- Druk de rechterkant van de knop in om te vergrendelen en de linkerkant om te ontgrendelen.
Lampje in vergrendelingsknop
Wanneer het lampje in de knop voor centrale vergrendeling op het bestuurdersportier brandt, zijn alle portieren vergrendeld.
Met een knop voor centrale vergrendeling alleen op het bestuurdersportier, bij de overige portieren ontbreekt een dergelijke knop:
- Een brandend lampje houdt in dat alle portieren vergrendeld zijn.
Met een knop voor centrale vergrendeling op beide voorportieren en op elk van beide achterportieren een knop voor elektrische vergrendeling:
- Een brandend lampje houdt in dat alleen het desbetreffende portier vergrendeld is. Wanneer de lampjes in alle knoppen branden, zijn alle portieren vergrendeld.
Ontgrendelen
Een portier kan op twee manieren van de binnenkant worden ontgrendeld:
- Bij het indrukken van de knop voor centrale vergrendeling .
Bij lang indrukken worden ook alle zijruiten* tegelijkertijd geopend (zie ook de paragraaf Doorluchtfunctie).
- Trek aan de openingshandgreep en open het portier – het portier wordt in een keer ontgrendeld en geopend.
Vergrendelen
- Beide voorportieren moeten gesloten zijn om ze centraal te kunnen vergrendelen.
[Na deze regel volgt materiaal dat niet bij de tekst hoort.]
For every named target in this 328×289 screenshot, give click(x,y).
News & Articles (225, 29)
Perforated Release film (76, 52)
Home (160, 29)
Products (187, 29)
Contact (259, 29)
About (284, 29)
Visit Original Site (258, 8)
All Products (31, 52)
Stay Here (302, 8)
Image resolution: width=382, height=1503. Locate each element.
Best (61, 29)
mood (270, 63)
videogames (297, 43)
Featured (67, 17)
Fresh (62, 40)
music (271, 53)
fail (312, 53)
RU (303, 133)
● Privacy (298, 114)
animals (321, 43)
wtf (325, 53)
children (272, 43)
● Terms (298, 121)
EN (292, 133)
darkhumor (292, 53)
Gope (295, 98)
Druk op de knop voor centrale vergrendeling – alle portieren worden vergrendeld. Als een van de achterportieren nog open is, wordt deze vergrendeld als het portier wordt gesloten.
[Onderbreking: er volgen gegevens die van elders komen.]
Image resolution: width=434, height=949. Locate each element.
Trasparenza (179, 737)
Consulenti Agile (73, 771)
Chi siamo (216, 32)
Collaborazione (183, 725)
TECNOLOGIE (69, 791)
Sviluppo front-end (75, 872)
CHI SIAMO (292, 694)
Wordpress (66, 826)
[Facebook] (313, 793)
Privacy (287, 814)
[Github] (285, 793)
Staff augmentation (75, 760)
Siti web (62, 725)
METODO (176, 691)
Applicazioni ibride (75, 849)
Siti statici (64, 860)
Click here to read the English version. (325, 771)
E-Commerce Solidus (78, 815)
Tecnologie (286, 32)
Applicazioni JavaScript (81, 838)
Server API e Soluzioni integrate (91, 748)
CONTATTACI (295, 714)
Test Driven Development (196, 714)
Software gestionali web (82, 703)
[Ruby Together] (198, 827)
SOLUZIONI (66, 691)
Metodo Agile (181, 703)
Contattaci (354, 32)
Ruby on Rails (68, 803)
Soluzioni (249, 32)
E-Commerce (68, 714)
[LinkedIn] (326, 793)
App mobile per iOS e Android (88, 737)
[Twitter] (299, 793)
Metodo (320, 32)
Bij lang indrukken worden ook alle zijruiten tegelijkertijd gesloten (zie ook de paragraaf Doorluchtfunctie).
Automatische vergrendeling
Bij het wegrijden worden de portieren en de achterklep automatisch vergrendeld.
U kunt het systeem activeren/deactiveren in het menusysteem MY CAR. Voor een beschrijving van het menusysteem, zie MY CAR.